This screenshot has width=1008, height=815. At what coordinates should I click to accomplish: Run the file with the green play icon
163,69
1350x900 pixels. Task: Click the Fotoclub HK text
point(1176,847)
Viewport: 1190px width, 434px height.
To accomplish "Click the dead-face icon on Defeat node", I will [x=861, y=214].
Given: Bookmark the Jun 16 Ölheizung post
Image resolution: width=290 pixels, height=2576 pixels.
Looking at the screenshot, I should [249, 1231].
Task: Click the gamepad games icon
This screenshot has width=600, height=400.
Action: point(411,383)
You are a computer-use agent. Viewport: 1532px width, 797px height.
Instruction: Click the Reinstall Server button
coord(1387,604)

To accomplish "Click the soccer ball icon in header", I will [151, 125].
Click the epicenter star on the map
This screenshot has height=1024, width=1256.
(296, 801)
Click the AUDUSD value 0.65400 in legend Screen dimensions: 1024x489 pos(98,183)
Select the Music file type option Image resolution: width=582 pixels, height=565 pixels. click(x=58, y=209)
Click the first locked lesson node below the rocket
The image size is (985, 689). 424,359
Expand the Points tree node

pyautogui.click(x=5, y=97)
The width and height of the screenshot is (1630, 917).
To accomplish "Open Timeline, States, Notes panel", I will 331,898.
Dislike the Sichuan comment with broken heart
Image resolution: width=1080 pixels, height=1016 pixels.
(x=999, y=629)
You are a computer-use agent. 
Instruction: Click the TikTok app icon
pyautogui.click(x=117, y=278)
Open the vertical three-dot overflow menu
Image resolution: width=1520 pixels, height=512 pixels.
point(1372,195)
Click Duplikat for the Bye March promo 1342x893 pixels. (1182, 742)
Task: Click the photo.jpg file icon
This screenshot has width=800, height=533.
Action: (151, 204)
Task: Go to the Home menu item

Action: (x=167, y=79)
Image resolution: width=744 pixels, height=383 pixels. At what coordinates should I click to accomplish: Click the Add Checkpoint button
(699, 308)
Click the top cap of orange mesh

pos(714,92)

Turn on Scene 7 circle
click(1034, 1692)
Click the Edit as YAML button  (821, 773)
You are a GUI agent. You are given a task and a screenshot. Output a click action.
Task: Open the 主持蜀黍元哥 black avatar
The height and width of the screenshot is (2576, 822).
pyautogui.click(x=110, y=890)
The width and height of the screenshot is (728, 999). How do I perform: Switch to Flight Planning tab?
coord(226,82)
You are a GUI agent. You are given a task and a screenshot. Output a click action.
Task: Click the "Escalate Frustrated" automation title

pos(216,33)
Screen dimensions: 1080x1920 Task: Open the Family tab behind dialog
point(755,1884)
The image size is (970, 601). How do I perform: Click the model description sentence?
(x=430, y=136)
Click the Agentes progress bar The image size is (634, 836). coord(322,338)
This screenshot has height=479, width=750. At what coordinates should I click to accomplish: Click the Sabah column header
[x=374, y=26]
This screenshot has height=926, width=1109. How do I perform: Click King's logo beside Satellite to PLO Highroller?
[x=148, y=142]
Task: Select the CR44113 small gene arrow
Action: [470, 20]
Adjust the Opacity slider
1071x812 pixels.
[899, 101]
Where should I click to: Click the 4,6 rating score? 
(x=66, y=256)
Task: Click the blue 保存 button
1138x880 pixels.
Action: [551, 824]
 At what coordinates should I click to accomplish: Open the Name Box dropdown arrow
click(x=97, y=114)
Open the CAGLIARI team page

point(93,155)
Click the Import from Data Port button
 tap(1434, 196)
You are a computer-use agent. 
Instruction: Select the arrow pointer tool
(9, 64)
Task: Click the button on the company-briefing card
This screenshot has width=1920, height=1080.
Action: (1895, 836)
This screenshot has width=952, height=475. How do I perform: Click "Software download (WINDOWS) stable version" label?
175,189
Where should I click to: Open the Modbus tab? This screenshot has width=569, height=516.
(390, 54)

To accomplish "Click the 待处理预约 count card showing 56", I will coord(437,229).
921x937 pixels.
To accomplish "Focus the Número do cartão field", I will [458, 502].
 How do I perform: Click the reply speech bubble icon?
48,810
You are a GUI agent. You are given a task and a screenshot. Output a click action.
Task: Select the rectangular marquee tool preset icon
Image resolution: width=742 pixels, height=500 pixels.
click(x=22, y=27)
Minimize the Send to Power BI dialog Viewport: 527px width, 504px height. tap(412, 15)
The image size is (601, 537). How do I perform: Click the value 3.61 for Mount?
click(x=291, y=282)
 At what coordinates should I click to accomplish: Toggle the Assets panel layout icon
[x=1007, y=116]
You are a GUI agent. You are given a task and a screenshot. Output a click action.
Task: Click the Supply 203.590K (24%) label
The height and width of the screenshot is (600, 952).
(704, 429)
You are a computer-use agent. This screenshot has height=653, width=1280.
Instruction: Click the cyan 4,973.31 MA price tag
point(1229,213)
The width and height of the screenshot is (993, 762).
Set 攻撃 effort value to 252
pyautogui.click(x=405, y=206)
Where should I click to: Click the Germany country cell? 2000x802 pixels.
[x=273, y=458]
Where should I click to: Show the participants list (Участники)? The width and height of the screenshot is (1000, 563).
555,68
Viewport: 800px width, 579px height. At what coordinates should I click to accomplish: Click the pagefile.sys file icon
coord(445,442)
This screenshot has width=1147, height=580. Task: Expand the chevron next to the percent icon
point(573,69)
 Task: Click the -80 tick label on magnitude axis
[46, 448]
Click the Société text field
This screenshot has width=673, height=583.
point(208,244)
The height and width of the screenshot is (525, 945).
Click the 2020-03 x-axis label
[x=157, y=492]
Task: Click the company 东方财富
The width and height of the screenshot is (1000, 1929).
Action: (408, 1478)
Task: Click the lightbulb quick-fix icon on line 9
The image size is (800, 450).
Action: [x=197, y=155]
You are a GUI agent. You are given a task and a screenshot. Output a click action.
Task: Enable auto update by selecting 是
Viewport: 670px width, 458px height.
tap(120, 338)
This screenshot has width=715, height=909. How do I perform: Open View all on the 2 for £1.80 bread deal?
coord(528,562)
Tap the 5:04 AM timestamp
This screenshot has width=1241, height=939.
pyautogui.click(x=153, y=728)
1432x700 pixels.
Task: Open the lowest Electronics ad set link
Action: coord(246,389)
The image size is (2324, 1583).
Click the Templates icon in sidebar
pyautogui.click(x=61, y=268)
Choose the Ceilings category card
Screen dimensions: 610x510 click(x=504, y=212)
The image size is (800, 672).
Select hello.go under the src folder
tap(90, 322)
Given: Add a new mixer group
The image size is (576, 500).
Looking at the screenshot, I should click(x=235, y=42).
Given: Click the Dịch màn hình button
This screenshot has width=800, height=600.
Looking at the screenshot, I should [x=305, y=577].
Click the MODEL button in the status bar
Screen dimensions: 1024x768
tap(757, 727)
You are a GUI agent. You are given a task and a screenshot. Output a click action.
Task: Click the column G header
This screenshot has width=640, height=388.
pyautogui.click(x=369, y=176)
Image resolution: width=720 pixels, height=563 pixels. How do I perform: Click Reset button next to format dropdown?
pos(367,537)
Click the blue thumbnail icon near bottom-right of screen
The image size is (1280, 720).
---*---
Filter the lines above, keeping each one that contains the string "company".

Task: Click the button on the company-briefing card
Task: Click the company 东方财富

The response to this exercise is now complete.